Elsewhere in the state, Mt. Bachelor, Oregon, is running four of its 11 lifts and plans a spectacular SuperPark Pit Day tomorrow, May 14.Crystal Mountain, Washington, plans to remain open for skiing and riding on Saturdays and Sundays until the snow melts, which they they say “will most likely be July.”Snowbird, Utah, is still running four of its 13 lifts and ski 72 of its 83 runs. It garnered 711 inches of snow this season. They’re selling a $65 Endless Winter weekend package for lifts and lodging, at least through Memorial Day.
Mammoth Mountain, California, always a late-season leader still has eight of its 25 lifts running. Race camps are scheduled through late May, and a big Memorial Day bash in splanned, Up in the Tahoe area, Squaw Valley, California, is open weekends (Fridays through Mondays, except Monday, May 23) through Memorial Day.
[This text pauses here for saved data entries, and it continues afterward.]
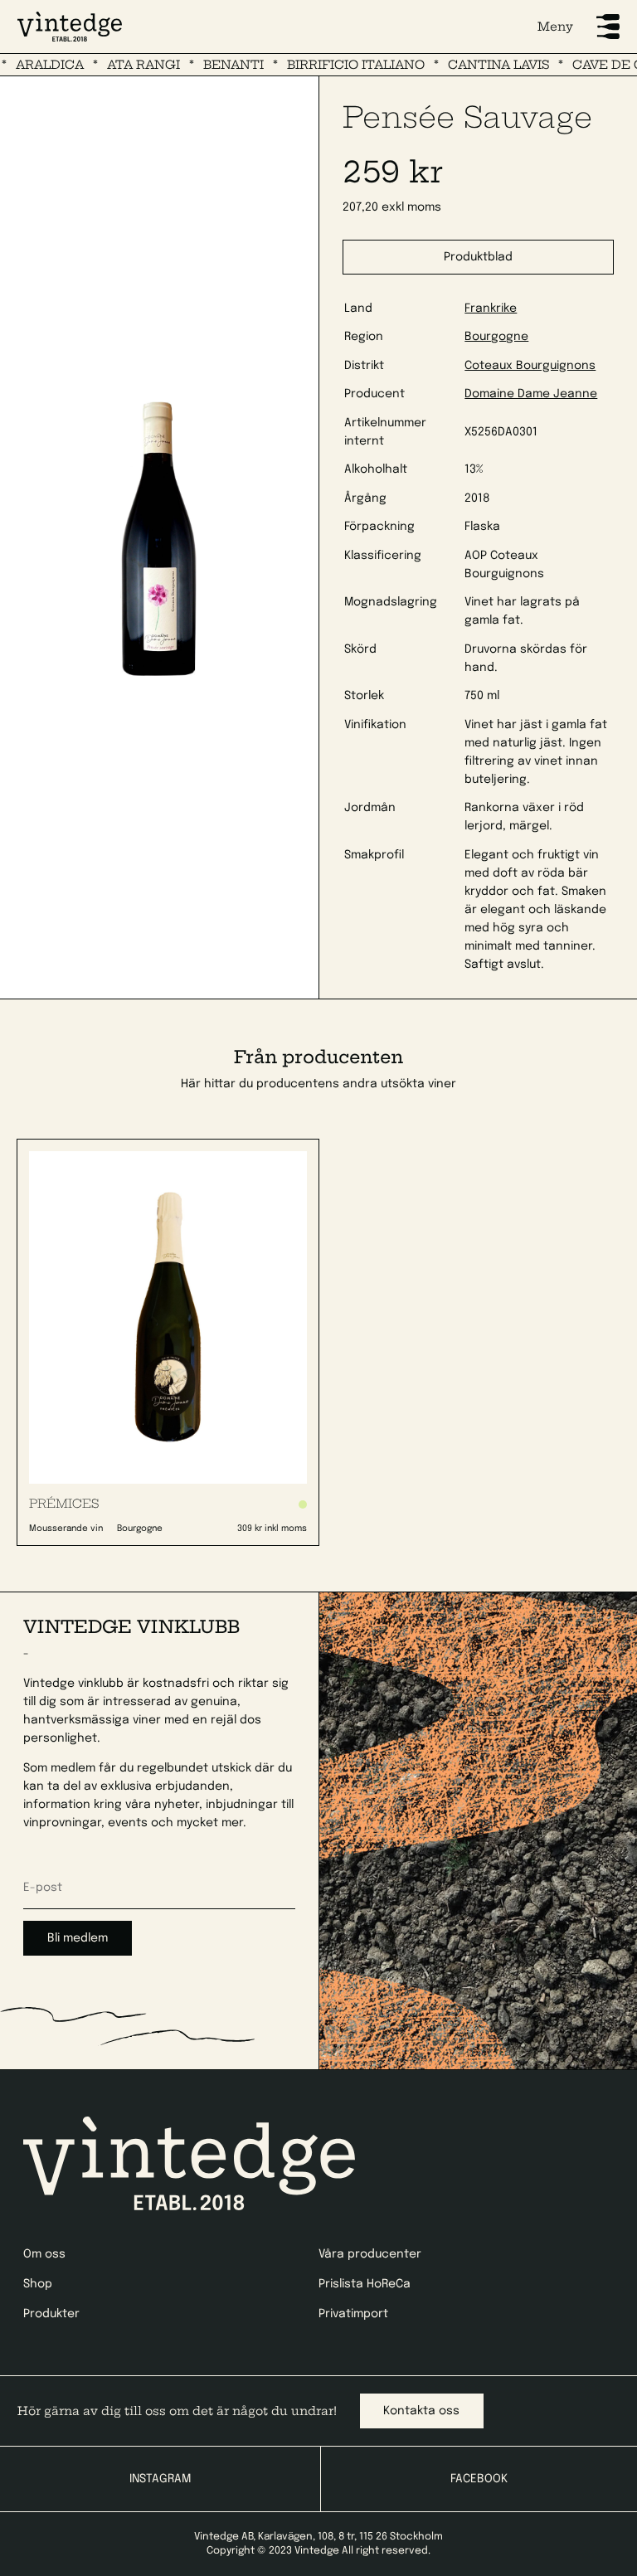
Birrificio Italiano (327, 64)
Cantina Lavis (470, 64)
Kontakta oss (421, 2411)
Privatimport (353, 2314)
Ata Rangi (115, 64)
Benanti (205, 64)
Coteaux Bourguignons (530, 366)
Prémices (64, 1503)
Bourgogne (496, 337)
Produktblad (478, 257)
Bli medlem (77, 1938)
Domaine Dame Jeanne (530, 394)
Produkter (51, 2314)
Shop (37, 2284)
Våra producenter (369, 2254)
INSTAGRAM (160, 2479)
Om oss (44, 2254)
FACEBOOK (479, 2479)
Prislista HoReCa (364, 2284)
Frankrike (490, 308)
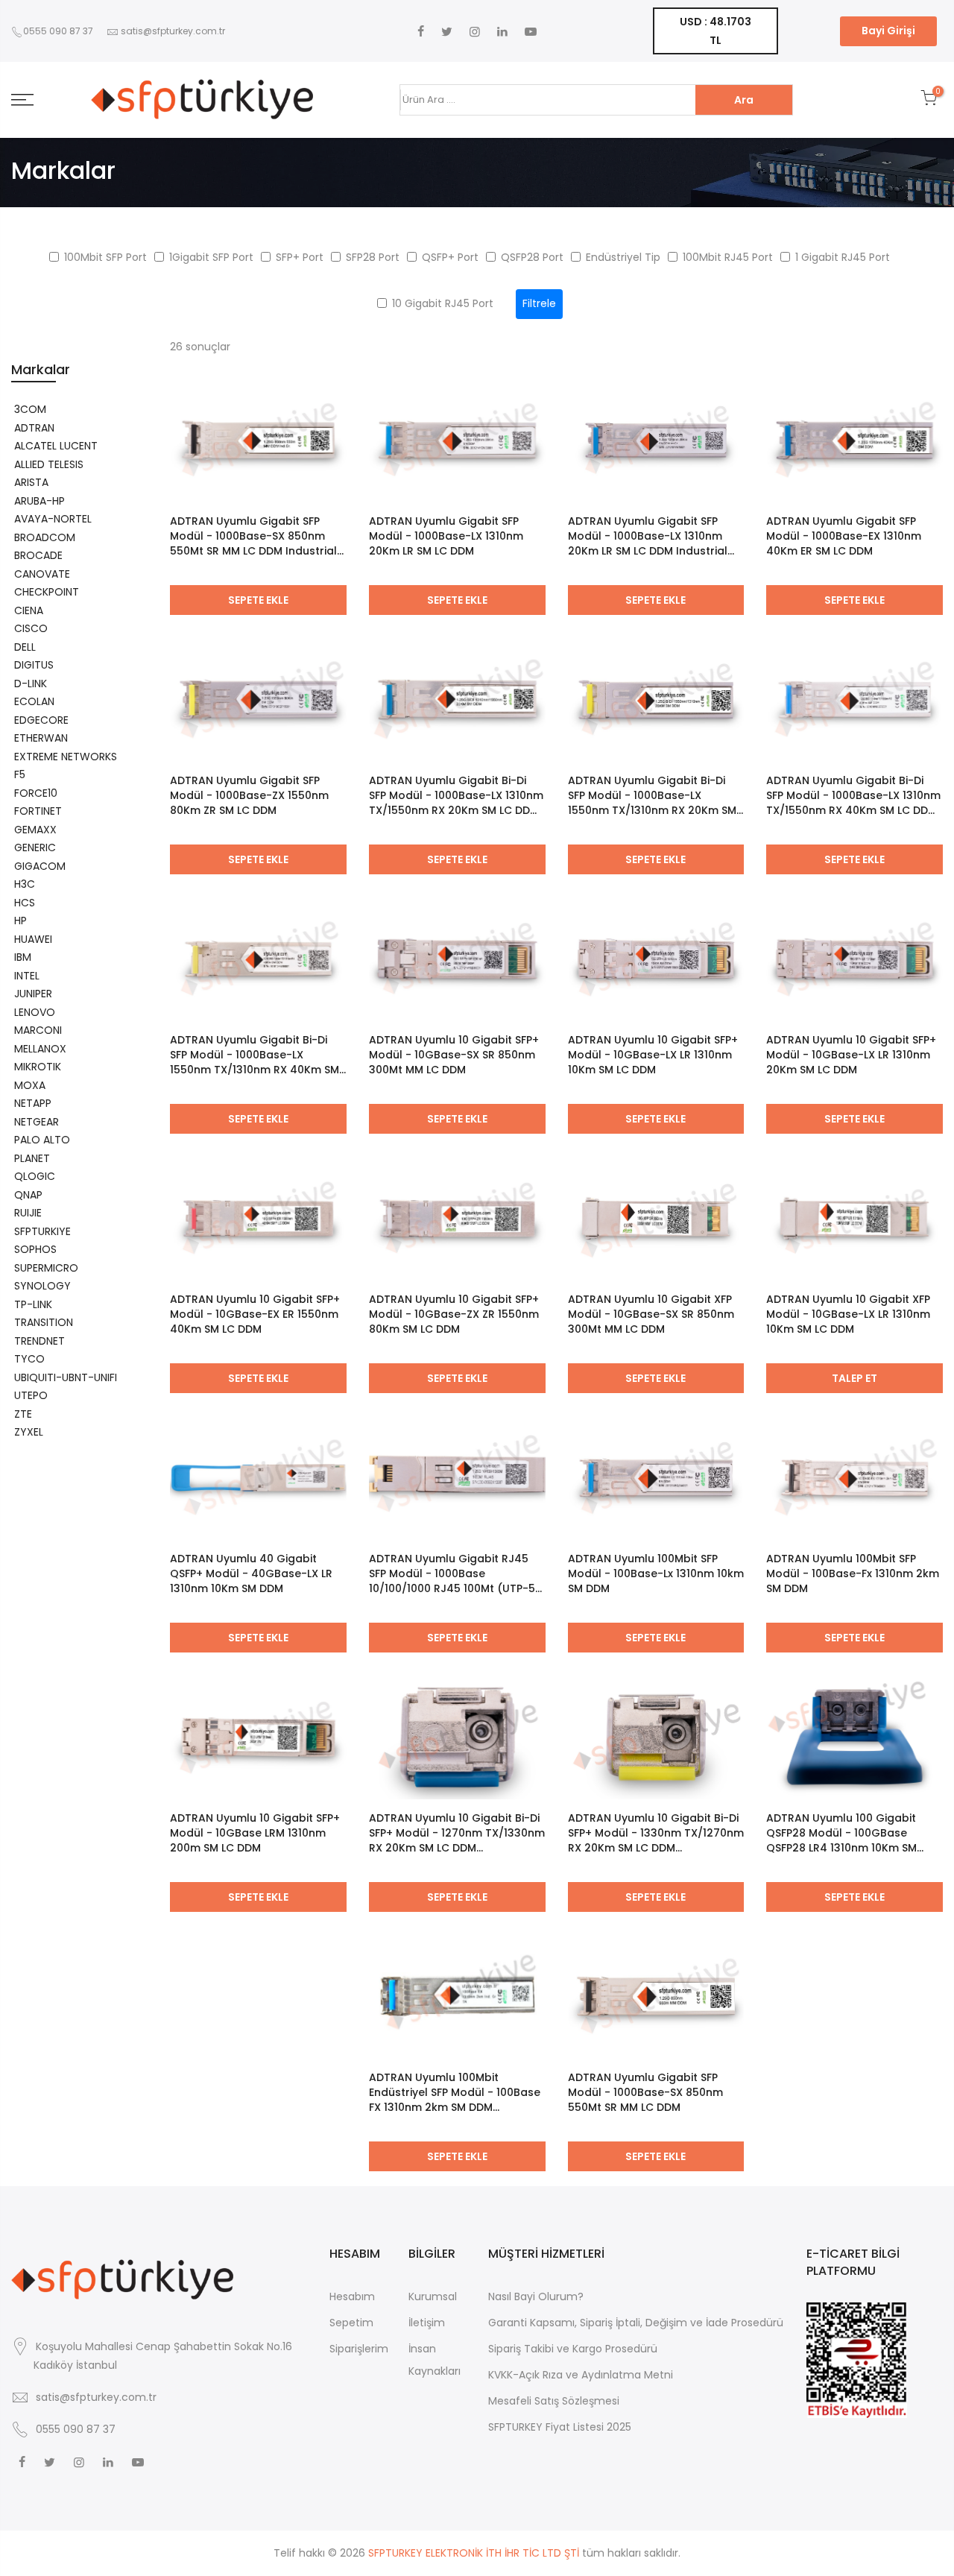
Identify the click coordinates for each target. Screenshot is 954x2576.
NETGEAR (36, 1121)
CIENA (28, 610)
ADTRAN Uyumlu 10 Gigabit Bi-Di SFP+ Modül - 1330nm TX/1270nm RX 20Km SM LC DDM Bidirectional (656, 1833)
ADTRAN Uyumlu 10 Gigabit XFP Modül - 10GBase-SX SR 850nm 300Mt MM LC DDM (651, 1314)
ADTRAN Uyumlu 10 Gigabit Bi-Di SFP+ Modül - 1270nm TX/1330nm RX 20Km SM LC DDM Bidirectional (457, 1833)
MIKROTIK (37, 1066)
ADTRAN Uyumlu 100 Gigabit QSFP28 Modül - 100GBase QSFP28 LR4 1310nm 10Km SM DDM (841, 1833)
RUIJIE (28, 1212)
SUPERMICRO (46, 1267)
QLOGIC (34, 1176)
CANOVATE (42, 573)
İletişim (426, 2322)
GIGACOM (40, 866)
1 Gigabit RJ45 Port (842, 257)
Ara (744, 99)
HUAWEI (33, 939)
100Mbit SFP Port (105, 257)
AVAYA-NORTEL (53, 518)
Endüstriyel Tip (623, 257)
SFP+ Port (299, 257)
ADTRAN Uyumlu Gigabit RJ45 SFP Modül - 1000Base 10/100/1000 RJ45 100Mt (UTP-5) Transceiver (454, 1573)
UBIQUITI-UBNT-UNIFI (65, 1377)
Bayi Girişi (888, 30)
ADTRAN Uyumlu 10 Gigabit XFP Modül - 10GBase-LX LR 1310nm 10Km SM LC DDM (848, 1314)
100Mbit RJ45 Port (728, 257)
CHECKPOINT (46, 591)
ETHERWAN (41, 737)
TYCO (29, 1358)
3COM (30, 409)
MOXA (29, 1085)
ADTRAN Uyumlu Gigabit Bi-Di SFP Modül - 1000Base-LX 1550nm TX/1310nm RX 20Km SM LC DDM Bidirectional (652, 795)
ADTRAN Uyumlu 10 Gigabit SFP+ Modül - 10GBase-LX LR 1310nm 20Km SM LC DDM (851, 1054)
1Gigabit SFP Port (211, 257)
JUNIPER (33, 993)
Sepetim (351, 2322)
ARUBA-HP (39, 500)
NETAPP (32, 1103)
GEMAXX (35, 829)
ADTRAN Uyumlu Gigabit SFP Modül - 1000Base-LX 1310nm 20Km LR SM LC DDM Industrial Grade (647, 536)
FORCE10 (35, 793)
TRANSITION (43, 1322)
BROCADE (38, 555)
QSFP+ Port (450, 257)
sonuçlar (200, 346)
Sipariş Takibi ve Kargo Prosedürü (572, 2348)
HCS (24, 902)
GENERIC (35, 847)
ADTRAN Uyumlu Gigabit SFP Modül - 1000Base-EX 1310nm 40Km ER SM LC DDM (843, 536)
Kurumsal (432, 2296)
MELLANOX (40, 1048)
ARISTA (31, 482)
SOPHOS (35, 1249)
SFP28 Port (372, 257)
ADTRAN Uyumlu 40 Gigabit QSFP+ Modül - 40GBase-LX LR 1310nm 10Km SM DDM (251, 1573)
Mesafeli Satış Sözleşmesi (553, 2400)
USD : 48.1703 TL (715, 31)
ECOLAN (34, 701)
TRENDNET (39, 1340)
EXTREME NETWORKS (65, 756)
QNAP (28, 1194)
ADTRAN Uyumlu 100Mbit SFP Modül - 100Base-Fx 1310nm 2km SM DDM (852, 1573)
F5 (19, 774)
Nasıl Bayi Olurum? (536, 2296)
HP (20, 920)
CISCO (31, 628)
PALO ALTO (42, 1139)
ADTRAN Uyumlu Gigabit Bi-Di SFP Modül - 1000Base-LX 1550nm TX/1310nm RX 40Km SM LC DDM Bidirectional (254, 1054)
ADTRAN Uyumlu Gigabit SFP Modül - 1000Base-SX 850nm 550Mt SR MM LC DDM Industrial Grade (253, 536)
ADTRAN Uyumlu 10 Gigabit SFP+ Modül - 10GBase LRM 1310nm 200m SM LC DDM (255, 1833)
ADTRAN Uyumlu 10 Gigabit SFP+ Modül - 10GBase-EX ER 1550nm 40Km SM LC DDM (255, 1314)
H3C (24, 884)
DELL (25, 647)
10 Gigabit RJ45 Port (442, 303)
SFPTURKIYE (42, 1231)
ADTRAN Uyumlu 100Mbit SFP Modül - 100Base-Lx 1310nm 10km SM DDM (656, 1573)
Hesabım (352, 2296)
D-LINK (30, 683)
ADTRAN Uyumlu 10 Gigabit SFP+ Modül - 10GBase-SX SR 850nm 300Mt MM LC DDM (454, 1054)
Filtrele (539, 303)
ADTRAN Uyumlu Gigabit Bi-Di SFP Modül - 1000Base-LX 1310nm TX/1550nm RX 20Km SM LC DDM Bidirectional (456, 795)
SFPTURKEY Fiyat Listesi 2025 (559, 2426)
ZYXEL (28, 1431)
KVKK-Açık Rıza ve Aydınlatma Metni (580, 2374)
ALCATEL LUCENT (56, 445)
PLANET (32, 1158)
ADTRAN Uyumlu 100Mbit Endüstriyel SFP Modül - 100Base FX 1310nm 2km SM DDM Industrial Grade (454, 2092)
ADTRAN (34, 427)
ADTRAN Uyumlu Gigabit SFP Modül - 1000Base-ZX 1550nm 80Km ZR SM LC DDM (249, 795)
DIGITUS (34, 664)
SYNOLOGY (42, 1285)
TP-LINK (33, 1304)
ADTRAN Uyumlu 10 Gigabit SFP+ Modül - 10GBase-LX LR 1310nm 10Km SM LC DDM (653, 1054)
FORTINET (38, 811)
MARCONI (38, 1030)
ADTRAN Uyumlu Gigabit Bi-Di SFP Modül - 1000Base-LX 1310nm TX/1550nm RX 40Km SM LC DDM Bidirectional (853, 795)
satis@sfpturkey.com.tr (173, 31)
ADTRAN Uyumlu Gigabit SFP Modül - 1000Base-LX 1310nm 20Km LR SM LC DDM (446, 536)
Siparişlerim (358, 2348)
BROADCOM (44, 537)
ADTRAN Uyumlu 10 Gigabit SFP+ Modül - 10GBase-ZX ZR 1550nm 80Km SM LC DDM (454, 1314)
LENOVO (34, 1012)
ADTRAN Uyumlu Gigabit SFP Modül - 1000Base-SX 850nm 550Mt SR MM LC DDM (645, 2092)
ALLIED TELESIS (48, 464)
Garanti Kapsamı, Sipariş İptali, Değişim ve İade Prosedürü (635, 2322)
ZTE (23, 1414)
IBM (22, 957)
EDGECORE (41, 720)
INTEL (27, 975)
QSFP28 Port (532, 257)
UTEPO (31, 1395)
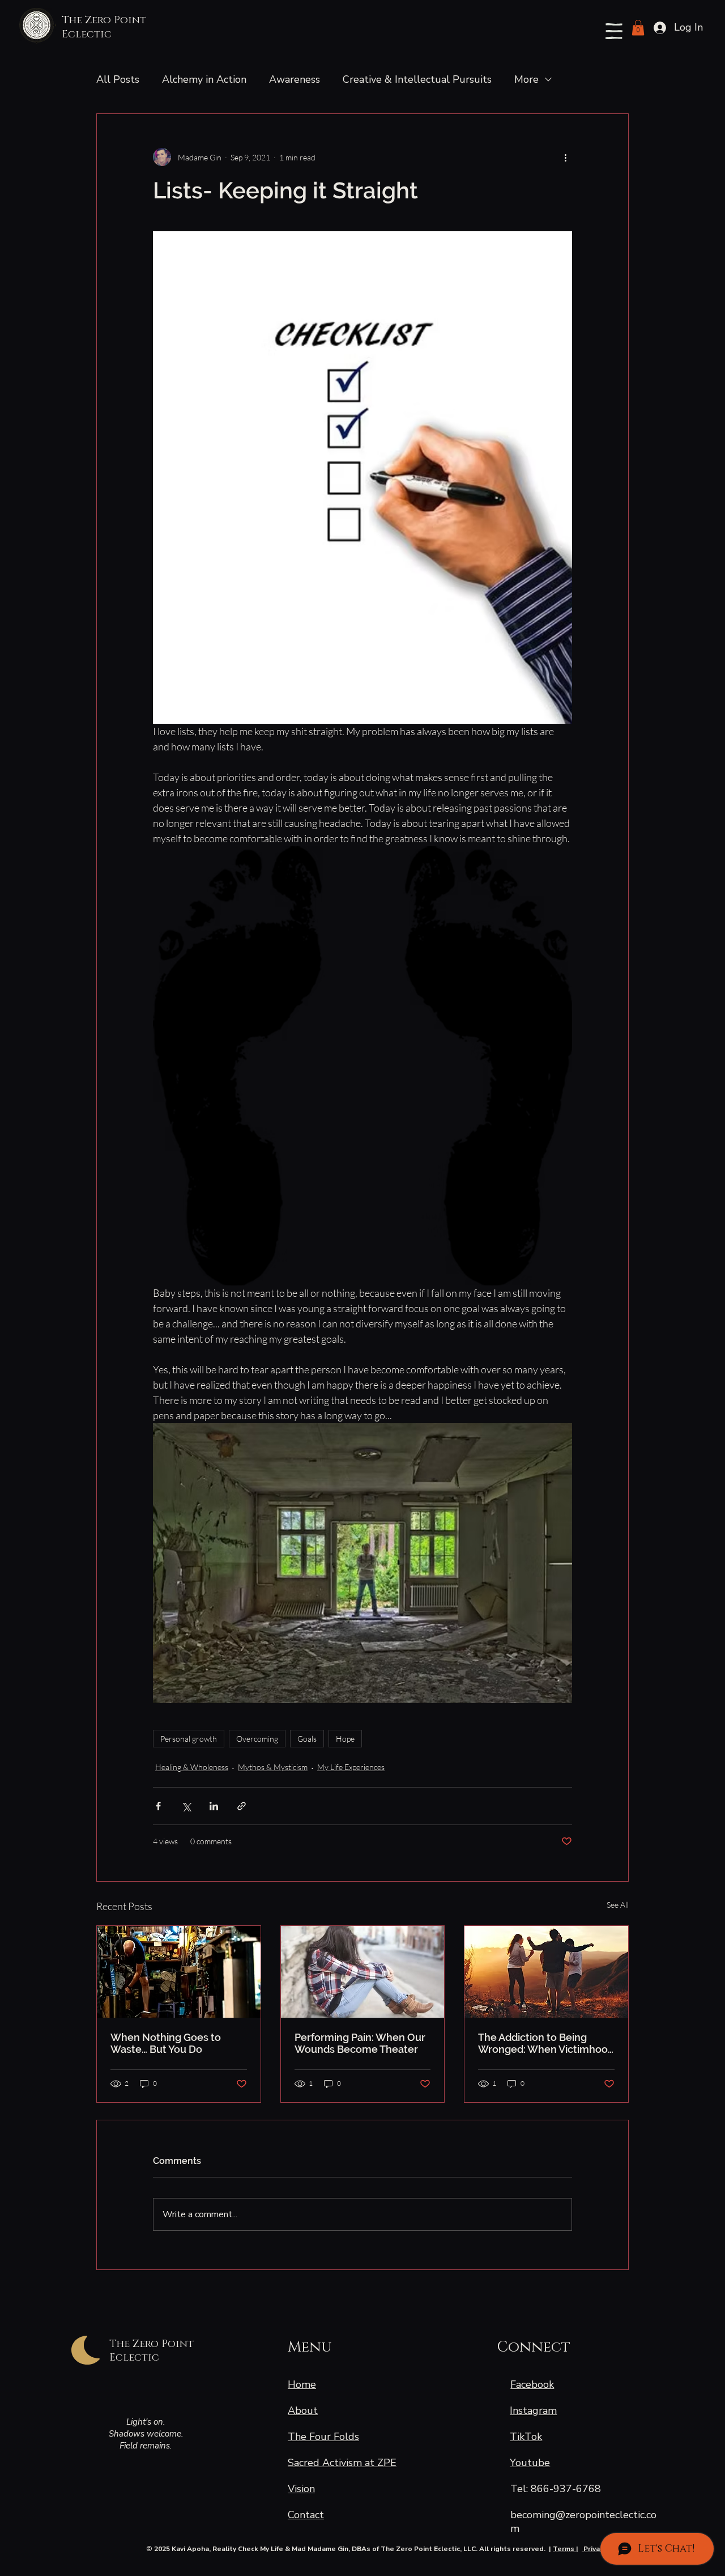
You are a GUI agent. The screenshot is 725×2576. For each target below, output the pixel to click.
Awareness (294, 79)
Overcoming (257, 1738)
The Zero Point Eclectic (104, 27)
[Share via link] (241, 1806)
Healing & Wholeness (191, 1767)
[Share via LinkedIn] (213, 1806)
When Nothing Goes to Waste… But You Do (165, 2043)
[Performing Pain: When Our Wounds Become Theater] (363, 1972)
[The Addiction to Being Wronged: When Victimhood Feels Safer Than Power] (546, 1972)
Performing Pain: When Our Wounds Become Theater (360, 2043)
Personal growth (188, 1738)
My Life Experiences (351, 1767)
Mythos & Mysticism (273, 1767)
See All (618, 1904)
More (526, 79)
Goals (307, 1738)
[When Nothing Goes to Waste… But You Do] (179, 1972)
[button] (613, 31)
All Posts (117, 79)
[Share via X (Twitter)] (186, 1806)
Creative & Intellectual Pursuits (417, 79)
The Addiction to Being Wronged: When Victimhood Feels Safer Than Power (546, 2043)
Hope (345, 1738)
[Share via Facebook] (158, 1806)
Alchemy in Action (204, 79)
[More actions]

Kirkwood, California, is reopening for Memorial Day weekend and promoting heavily to this past season’s and next season’s pass holders. Alpine Meadows, California, is operating its Summit Express lift this weekend (May 13-15) and reopening on the Fourth of July weekend with $25 lift tickets amd all sorts of slopeside fun. Click here to reserve a ticket.
Way up north, Alyeska Resort is scheduled to operate the Tram and Chair 6 for skiing and riding Fridays, Saturdays and Sundays. May 13, 14 and 15; May 20, 21, 22 and May 27 and 28, 29 and 30. Lift hours are from 11:00 a.m. to 5:00 p.m. Skiers and riders upload and download on the Tram and ski and ride off Chair 6. I was there in early March, when everything off-piste was choppy and frozen, and those were by and large the available lifts. The recovery enabling them to operate until Memorial Day is quite remarkable.
The big news for Colorado skiers and riders, or anyone passing through the state who wants the thrill of snow in June, is that Arapahoe Basin, which had previously announced June 5 end to its seven-days-a-week operation, is reopening for summer skiing for “at least” two three-day weekends – Fridays, Saturdays and Sundays June 10, 11 and 12 and June 17, 18 and 19.The ski area reports over 420 inches of snow this season — 15 inches in the last week. This is the first time A-Basin is experimenting with being open on weekends only. It will open at 8:30 a.m. with two lifts serving top to bottom skiing. Black Mountain Express will close at 2:00 p.m. and Lenawee Mountain Lift will close at 2:30 p.m. Lift tickets at the A-Basin ticket window are $39 for adults, $29 for youths (ages 15-19) and $19 for children (ages 6-14).
Backcountry skiing is epic in the West this year as well, and several Canadian areas are still operating. Do you know any US mountains that I missed?